## Exercise instructions:
Search the entries for lines that contain the word "accomplish", and report each one found.

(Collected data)
★ ★ ★

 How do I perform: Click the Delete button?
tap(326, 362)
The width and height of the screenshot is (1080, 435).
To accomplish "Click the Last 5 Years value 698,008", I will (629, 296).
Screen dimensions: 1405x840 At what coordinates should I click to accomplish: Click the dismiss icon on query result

★ ★ ★

## Result of the task:
To accomplish "Click the Last 5 Years value 698,008", I will (629, 296).
Screen dimensions: 1405x840 At what coordinates should I click to accomplish: Click the dismiss icon on query result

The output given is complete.